С радостным повизгиванием, я влезла на ствол, чуточку посидела, переводя дыхание, а затем полезла на карачках вперёд. Да, ствол был низко, но всё равно идти по нему прямо я жутко боялась (кто его знает, какая глубина там, под водой. В Кедровом один шофёр рассказывал, что в таком ручье может быть глубина и с пятиэтажный дом, если там до этого была мерзлота. Лично мне проверять не хотелось).
Перелезла!
Потихоньку, помаленечку, цепляясь за ветви деревьев, я, словно артритная старушка начала карабкаться вверх. Спина уже гудела, проклятые лямки рюкзака, казалось, впились в кожу. Когда я вылезла на поверхность, наверное, минут пять просто лежала, тупо глядя в небо и слушая пение птиц.
Но надо вставать.
Рядом, повизгивая от нетерпения, прыгал Зверь.
Остался последний рывок. С усилием я поднялась на ноги. Отыскала красные лоскуты-метки, и поплелась дальше. Тяжело дыша, словно загнанная лошадь.
А вот и лагерь.
Я так обрадовалась. Наконец-то дошла!
Но что-то меня царапнуло. Что-то было не так.
А что не так?
И тут я поняла. Тишина. Над лагерем стояла абсолютная и полная тишина. Не слышно было ни голосов, ни стука, ни прочих звуков. Только ветер шумел в кронах деревьев, да какая-то птица тоненько покрикивала вдали.

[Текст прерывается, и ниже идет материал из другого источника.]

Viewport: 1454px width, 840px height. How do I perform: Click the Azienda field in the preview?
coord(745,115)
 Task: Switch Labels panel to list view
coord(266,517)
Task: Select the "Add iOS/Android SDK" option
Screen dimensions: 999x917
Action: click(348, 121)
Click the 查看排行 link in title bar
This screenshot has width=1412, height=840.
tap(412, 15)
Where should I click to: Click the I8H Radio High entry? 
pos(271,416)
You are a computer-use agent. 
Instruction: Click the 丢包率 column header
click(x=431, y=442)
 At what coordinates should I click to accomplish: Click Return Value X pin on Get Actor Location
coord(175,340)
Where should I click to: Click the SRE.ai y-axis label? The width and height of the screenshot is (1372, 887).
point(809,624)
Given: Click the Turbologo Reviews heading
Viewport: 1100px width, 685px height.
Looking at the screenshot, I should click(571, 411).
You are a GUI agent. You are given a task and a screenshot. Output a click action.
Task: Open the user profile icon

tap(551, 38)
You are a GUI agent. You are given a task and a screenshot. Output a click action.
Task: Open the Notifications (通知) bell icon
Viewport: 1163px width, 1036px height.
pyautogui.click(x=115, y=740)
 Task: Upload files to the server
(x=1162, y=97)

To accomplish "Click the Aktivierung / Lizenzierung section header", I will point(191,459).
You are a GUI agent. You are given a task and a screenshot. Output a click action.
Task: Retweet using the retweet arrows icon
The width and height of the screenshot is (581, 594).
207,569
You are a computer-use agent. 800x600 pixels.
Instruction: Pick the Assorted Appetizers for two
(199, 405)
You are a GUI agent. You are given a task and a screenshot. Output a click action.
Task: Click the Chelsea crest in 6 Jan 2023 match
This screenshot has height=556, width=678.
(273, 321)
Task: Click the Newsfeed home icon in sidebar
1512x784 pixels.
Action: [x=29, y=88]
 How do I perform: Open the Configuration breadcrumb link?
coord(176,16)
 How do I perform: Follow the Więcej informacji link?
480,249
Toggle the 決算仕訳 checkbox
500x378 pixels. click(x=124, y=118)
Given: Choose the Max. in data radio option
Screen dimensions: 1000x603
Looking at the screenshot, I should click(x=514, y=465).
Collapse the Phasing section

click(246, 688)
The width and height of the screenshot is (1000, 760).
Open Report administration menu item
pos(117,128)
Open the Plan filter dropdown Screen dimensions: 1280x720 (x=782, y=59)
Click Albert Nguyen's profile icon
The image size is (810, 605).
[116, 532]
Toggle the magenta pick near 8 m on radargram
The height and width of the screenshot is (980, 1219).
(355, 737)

Я ускорила шаг, побежала, заглядывая везде — в вагончики, в хозку, в камералки.
В лагере не было никого.
В столовой обнаружилась Аннушка. Она сидела на лавке, закрыв лицо руками. Плечи её мелко вздрагивали.
От тяжелого предчувствия моё сердце рухнуло вниз.
— Анна Петровна! Что? Что случилось? — воскликнула я.
— Нина Васильевна исчезла, — размазывая слёзы прогундосила Аннушка и зарыдала.
Глава 17
— Как исчезла⁈ — растерялась я.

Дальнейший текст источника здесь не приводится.